Exercise objective » The answer should be one number: the count of lines in the listing below with "folder" in them.

Recorded data »

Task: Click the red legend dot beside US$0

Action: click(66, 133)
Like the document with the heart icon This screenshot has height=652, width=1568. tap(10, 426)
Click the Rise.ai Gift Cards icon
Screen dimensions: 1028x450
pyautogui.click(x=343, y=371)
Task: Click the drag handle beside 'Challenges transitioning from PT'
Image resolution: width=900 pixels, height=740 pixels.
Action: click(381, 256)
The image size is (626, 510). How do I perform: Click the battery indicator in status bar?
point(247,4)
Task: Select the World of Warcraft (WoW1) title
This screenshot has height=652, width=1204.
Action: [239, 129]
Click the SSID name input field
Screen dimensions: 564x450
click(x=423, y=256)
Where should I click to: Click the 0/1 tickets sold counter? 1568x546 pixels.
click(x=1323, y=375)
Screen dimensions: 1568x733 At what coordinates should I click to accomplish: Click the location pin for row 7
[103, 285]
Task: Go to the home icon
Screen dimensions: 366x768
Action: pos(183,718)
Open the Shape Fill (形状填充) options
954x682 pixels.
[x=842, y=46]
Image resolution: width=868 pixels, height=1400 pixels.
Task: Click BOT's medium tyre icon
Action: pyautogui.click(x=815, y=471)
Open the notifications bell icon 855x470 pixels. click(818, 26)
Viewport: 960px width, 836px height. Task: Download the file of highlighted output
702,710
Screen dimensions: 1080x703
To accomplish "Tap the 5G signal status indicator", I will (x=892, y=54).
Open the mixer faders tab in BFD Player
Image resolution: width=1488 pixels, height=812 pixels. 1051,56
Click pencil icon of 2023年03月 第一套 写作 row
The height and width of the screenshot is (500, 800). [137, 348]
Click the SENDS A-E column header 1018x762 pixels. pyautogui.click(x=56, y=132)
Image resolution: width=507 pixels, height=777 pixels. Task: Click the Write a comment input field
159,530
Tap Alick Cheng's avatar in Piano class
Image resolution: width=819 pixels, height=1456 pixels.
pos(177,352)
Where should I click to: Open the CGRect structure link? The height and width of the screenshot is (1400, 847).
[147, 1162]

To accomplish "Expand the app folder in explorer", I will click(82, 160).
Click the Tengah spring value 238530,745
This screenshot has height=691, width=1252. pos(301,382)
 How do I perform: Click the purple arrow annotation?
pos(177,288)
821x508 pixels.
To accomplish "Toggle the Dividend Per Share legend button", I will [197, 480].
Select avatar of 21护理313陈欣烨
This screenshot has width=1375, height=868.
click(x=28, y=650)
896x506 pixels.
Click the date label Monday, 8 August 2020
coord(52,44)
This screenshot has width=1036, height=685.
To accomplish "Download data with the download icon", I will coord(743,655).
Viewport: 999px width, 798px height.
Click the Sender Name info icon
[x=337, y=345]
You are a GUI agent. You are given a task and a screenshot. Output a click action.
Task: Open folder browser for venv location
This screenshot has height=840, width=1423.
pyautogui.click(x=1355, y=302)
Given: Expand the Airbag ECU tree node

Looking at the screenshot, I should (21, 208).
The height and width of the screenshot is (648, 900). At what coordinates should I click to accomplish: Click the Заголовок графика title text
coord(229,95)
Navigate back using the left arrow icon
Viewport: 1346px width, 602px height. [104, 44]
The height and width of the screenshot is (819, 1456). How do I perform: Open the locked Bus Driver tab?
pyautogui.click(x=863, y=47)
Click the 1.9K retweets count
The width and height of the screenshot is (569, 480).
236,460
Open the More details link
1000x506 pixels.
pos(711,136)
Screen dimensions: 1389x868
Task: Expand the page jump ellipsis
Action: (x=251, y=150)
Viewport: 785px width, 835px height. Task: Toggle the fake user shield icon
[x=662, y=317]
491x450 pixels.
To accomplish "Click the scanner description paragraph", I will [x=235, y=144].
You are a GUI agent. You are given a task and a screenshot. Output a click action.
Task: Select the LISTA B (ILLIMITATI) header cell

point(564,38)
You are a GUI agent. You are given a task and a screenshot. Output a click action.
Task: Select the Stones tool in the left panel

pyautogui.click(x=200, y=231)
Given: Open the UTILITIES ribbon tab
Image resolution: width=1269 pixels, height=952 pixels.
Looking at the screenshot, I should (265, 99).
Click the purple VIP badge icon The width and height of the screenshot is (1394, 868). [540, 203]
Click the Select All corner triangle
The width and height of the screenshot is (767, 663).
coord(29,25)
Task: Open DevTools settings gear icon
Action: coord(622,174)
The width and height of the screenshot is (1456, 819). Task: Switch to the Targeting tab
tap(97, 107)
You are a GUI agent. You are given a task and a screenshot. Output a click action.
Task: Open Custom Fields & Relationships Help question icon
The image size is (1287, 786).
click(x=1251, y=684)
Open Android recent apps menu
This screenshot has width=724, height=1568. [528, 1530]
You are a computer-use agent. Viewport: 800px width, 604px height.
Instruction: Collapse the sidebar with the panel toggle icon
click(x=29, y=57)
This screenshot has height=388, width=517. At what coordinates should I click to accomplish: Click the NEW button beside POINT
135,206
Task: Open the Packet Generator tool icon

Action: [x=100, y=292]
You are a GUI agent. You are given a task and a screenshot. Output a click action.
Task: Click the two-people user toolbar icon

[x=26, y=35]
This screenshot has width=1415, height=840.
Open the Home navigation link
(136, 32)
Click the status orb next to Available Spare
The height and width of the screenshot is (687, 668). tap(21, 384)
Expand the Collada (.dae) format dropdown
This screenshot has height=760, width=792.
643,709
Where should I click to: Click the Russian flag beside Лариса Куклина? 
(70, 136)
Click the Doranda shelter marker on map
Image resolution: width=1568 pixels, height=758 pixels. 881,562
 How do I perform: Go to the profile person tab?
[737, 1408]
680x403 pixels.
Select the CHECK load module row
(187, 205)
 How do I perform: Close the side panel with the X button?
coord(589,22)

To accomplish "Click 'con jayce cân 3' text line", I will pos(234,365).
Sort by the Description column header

Answer to this exercise » 2